We’ve just had a letter from our electricity supplier telling us how we could have saved money by signing up to a fixed-price deal or paying by monthly direct debit. It’s very kind of them to go to the trouble of doing this, though there is, of course, a suspicion at the back of my mind, that the letter isn’t really for our benefit.
A thought crosses my mind at this point. If they send one letter a year to their 33 million customers (I take this figure from Eon’s Wikipedia entry) and if each letter costs 50p (for ease of calculation) that costs £16.5 million. Sounds like a lot of money. They could do a lot with that money.

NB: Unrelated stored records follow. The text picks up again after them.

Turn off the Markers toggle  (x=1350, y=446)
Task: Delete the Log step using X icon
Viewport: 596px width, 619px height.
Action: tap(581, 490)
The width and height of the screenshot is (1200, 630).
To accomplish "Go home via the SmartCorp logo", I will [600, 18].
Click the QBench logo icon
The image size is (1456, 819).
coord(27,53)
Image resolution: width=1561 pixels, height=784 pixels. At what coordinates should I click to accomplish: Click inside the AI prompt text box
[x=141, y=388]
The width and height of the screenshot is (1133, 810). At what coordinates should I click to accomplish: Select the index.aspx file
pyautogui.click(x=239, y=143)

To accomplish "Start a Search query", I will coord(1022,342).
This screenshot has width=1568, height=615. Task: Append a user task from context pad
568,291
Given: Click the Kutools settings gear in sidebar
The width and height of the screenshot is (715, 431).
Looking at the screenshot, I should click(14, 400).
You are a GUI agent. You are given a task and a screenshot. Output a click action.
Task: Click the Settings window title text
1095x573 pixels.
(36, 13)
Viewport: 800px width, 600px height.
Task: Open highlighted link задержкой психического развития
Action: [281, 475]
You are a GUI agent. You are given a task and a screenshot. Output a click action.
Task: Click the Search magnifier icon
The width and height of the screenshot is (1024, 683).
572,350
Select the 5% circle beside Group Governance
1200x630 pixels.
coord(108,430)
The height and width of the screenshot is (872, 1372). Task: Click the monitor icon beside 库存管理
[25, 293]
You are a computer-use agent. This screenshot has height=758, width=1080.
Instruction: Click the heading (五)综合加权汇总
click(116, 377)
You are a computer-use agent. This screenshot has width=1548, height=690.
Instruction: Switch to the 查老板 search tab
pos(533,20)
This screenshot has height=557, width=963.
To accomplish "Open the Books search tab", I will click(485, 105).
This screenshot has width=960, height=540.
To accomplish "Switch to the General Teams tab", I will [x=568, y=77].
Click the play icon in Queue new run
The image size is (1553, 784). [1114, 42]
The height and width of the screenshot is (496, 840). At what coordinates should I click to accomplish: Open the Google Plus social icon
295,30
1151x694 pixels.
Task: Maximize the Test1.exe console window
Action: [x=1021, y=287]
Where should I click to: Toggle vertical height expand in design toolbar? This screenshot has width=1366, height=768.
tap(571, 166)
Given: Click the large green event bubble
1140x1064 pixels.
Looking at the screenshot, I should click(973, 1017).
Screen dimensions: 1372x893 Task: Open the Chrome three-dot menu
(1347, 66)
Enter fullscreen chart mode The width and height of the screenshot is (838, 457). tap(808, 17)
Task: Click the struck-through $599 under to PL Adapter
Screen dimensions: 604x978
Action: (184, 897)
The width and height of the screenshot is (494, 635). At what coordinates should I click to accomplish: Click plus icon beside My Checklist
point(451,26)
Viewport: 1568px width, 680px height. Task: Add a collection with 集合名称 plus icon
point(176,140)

From 2006-10 their sponsorship of the FA Cup (including the Women’s and Youth Cups) cost them £40 million. They spent money on other sports-related sponsorship too, but that’s the only one that has a figure attached on Wiki.
The question is, did this make them any money? I don’t know about you but “What sports do they sponsor?” isn’t top of my list when selecting an energy supplier.
Similarly, they spent around £28 million on supporting the Museum next to their corporate HQ over the years 1998 – 2014.
Again, it wouldn’t really influence me in my choice of supplier. I might feel good about indirectly supporting a museum, but it would come a long way after price and green credentials.
It may be that sponsorship pays its way. It may be that sponsorship is just a massive vanity project.
The only thing I do know for sure is that if they sent out one less letter per customer per year they could probably pay for all the sponsorship, and save 8,715 trees a year.
(I calculated the tree usage from this website).